◆ DIRECTION ◆
Copy the items below word for word, from the first line through the line that contains "Looking at the screenshot, I should 552,62.", including that line.
──────────────────────────────
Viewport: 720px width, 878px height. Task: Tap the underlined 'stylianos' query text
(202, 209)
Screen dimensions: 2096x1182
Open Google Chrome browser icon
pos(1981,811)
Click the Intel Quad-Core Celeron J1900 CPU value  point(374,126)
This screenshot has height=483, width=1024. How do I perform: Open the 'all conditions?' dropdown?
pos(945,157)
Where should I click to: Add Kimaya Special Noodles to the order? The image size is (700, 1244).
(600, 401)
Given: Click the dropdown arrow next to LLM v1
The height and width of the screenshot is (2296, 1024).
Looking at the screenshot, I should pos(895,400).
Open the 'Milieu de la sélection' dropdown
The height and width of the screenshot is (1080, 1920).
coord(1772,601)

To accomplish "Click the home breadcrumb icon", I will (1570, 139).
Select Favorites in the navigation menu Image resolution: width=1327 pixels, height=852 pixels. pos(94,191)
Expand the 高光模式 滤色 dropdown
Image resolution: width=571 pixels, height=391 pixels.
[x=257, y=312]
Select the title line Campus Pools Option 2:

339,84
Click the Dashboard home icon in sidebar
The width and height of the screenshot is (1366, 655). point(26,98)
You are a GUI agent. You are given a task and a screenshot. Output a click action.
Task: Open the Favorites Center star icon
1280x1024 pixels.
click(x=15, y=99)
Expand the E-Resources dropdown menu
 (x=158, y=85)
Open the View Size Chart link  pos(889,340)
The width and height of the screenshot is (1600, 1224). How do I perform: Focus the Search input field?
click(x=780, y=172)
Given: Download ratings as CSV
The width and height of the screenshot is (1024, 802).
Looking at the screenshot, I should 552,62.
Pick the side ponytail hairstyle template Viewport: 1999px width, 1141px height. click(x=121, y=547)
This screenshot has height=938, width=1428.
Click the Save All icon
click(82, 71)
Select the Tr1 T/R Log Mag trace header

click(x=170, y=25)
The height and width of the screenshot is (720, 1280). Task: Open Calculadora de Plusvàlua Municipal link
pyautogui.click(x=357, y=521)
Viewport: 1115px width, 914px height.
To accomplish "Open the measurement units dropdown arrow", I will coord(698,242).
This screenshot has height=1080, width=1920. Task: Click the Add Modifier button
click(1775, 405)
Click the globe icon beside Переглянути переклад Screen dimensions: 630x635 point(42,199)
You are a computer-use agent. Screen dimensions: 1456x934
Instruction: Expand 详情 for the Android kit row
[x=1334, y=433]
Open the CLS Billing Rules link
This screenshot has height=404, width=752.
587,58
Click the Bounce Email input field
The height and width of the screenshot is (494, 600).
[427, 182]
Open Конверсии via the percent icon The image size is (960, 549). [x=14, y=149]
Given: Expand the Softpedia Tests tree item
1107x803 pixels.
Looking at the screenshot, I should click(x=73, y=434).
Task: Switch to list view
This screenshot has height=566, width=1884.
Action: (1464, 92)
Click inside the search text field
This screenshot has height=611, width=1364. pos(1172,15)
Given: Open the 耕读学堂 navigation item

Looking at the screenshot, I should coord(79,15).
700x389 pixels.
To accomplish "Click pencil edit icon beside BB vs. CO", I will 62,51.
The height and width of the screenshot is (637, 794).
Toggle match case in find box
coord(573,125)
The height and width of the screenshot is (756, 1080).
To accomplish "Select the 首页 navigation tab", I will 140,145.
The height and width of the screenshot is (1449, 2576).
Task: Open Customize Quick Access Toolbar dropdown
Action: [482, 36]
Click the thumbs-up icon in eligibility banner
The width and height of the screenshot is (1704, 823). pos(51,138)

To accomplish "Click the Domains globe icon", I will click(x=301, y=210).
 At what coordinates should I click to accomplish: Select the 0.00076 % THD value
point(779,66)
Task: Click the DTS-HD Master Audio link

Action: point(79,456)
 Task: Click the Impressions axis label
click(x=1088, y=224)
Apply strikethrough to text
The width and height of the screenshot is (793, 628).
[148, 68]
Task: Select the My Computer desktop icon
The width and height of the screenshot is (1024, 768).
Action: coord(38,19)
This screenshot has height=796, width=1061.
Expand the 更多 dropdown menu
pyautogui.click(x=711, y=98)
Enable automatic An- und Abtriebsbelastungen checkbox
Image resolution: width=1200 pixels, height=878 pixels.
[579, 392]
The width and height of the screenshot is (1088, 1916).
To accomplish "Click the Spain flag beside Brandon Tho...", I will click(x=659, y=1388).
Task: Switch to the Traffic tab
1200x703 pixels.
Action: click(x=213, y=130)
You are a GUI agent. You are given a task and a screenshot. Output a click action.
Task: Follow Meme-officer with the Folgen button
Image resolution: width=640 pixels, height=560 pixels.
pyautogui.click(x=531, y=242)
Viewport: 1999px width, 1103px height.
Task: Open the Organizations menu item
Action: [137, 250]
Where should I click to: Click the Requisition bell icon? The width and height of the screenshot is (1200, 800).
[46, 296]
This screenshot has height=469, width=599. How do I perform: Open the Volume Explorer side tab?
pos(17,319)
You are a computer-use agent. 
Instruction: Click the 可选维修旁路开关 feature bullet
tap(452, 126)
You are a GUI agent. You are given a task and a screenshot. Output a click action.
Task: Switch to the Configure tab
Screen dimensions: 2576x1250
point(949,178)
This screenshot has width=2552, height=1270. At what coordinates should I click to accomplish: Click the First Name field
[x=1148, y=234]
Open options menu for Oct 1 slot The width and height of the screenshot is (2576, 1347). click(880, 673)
──────────────────────────────
◆ OUTPUT OF THE EXERCISE ◆
Viewport: 720px width, 878px height. Task: Tap the underlined 'stylianos' query text
(202, 209)
Screen dimensions: 2096x1182
Open Google Chrome browser icon
pos(1981,811)
Click the Intel Quad-Core Celeron J1900 CPU value  point(374,126)
This screenshot has height=483, width=1024. How do I perform: Open the 'all conditions?' dropdown?
pos(945,157)
Where should I click to: Add Kimaya Special Noodles to the order? The image size is (700, 1244).
(600, 401)
Given: Click the dropdown arrow next to LLM v1
The height and width of the screenshot is (2296, 1024).
Looking at the screenshot, I should pos(895,400).
Open the 'Milieu de la sélection' dropdown
The height and width of the screenshot is (1080, 1920).
coord(1772,601)

To accomplish "Click the home breadcrumb icon", I will (1570, 139).
Select Favorites in the navigation menu Image resolution: width=1327 pixels, height=852 pixels. pos(94,191)
Expand the 高光模式 滤色 dropdown
Image resolution: width=571 pixels, height=391 pixels.
[x=257, y=312]
Select the title line Campus Pools Option 2:

339,84
Click the Dashboard home icon in sidebar
The width and height of the screenshot is (1366, 655). point(26,98)
You are a GUI agent. You are given a task and a screenshot. Output a click action.
Task: Open the Favorites Center star icon
1280x1024 pixels.
click(x=15, y=99)
Expand the E-Resources dropdown menu
 (x=158, y=85)
Open the View Size Chart link  pos(889,340)
The width and height of the screenshot is (1600, 1224). How do I perform: Focus the Search input field?
click(x=780, y=172)
Given: Download ratings as CSV
The width and height of the screenshot is (1024, 802).
Looking at the screenshot, I should 552,62.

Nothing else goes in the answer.